Tim Curry is back as Gabriel, and like I said, he's even more over-the-top here... So Bad It's Good? I honestly can't say. Anyway, after facing a voodoo cult and werewolves, Gabriel and Grace are up against vampires this time around. Sounds exciting? It would've been, if the game were actually about vampires. But that whole storyline gets sidetracked for most of the game so Gabriel can investigate - I kid you not - the Holy Grail. And it turns into a ridiculously muddled mess, with a bunch of scavenger hunters digging for treasure, some mumblings about alchemy, the 11th-hour appearance of the Wandering Jew and an origin story for the Ritter line that is so corny, so ludicrously and blatantly Christian-By-Numbers, that my eyes almost rolled right out of their sockets.

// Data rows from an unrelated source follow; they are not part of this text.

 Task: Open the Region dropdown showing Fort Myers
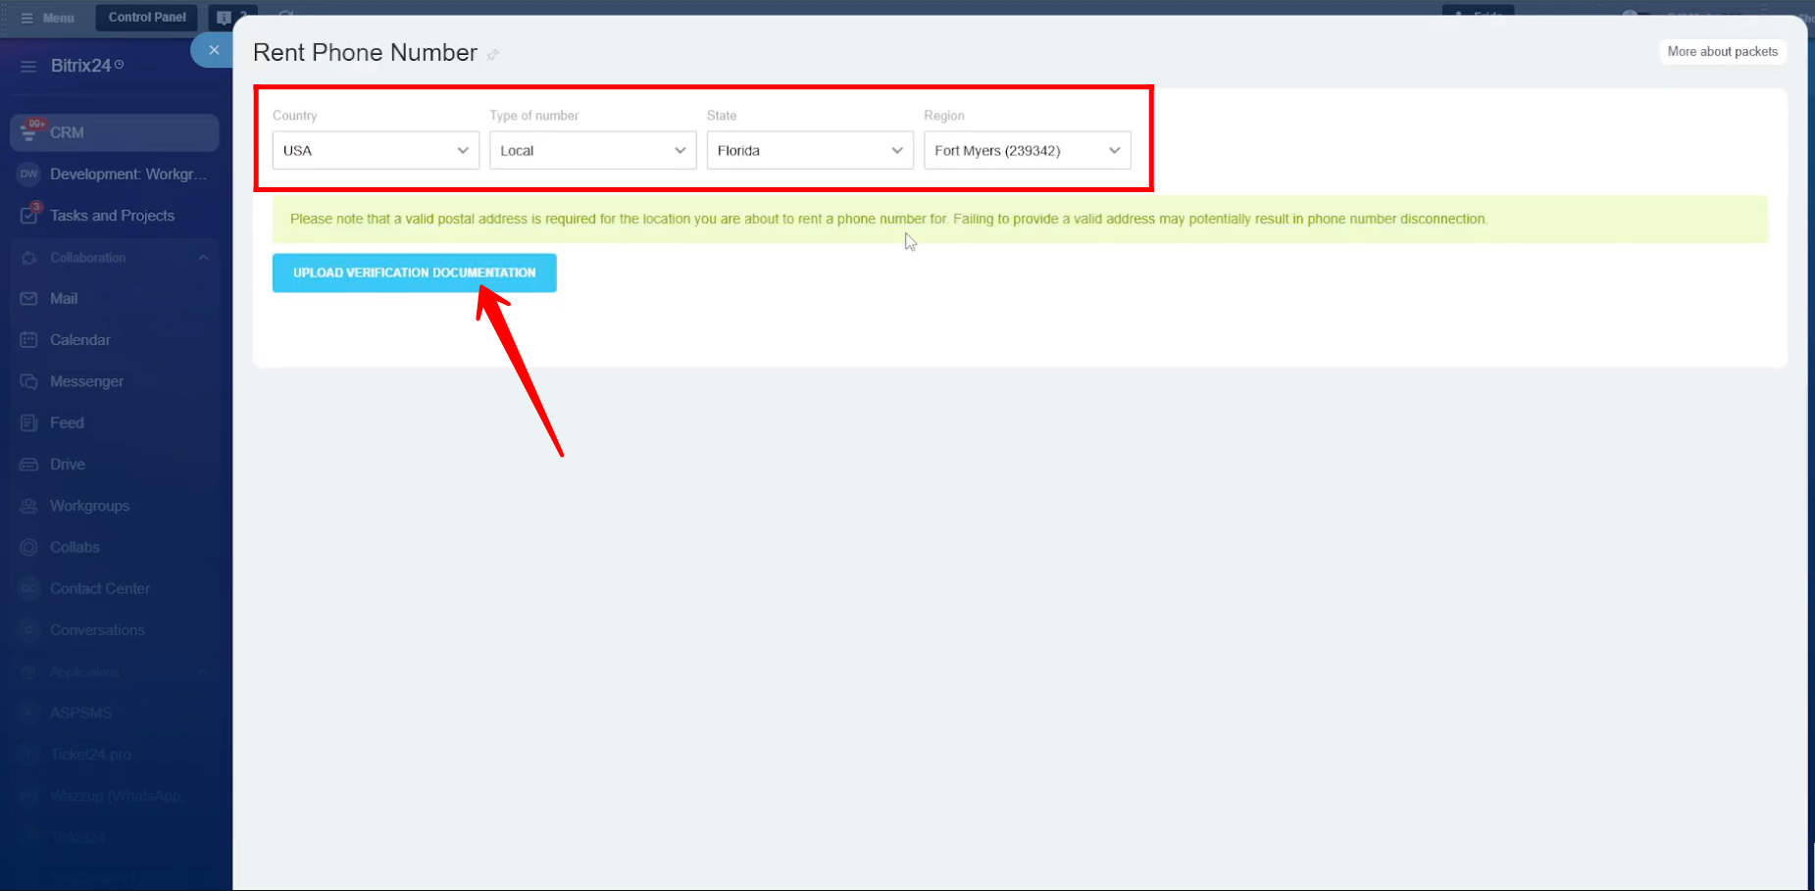coord(1027,151)
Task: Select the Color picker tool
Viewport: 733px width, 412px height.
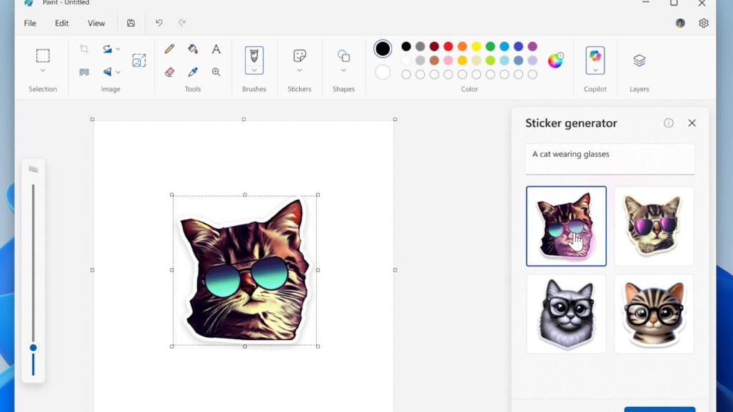Action: point(192,72)
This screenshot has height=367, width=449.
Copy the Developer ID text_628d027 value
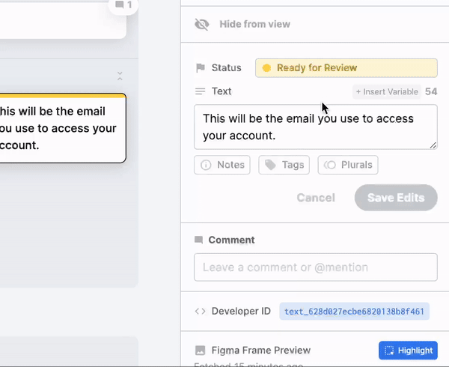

And if Grace and Gabriel didn't come off too well in "The Beast Within", they - and good old Mosely from New Orleans - are even worse here: Gabriel calls Grace a walking chastity belt while she's within hearing distance, and then he has a bad dream about a vampire attacking her and bamp-chicka-wow-wow, Something We Know Not What ensues. And the ending... abrupt, unsatisfactory, supposedly grows out of earlier events but I'm hard-pressed to see the connection. The whole Gabriel/Grace dynamic is just screwed to hell with this game, and that was a big part of the fun in the first game (and, to a lesser extent, the third as well). It doesn't help that "Blood of the Sacred" has some of the most obscure puzzles in the trilogy, especially towards the end with the whole "Indiana Jones and the Last Crusade" bit.

So, yeah, lousy ending to a great pair of games, for what that's worth. I'd say stick with the first two and give the third a pass - any closure you think you'll get from "Blood of the Sacred, Blood of the Damned" will be disappointing to say the least.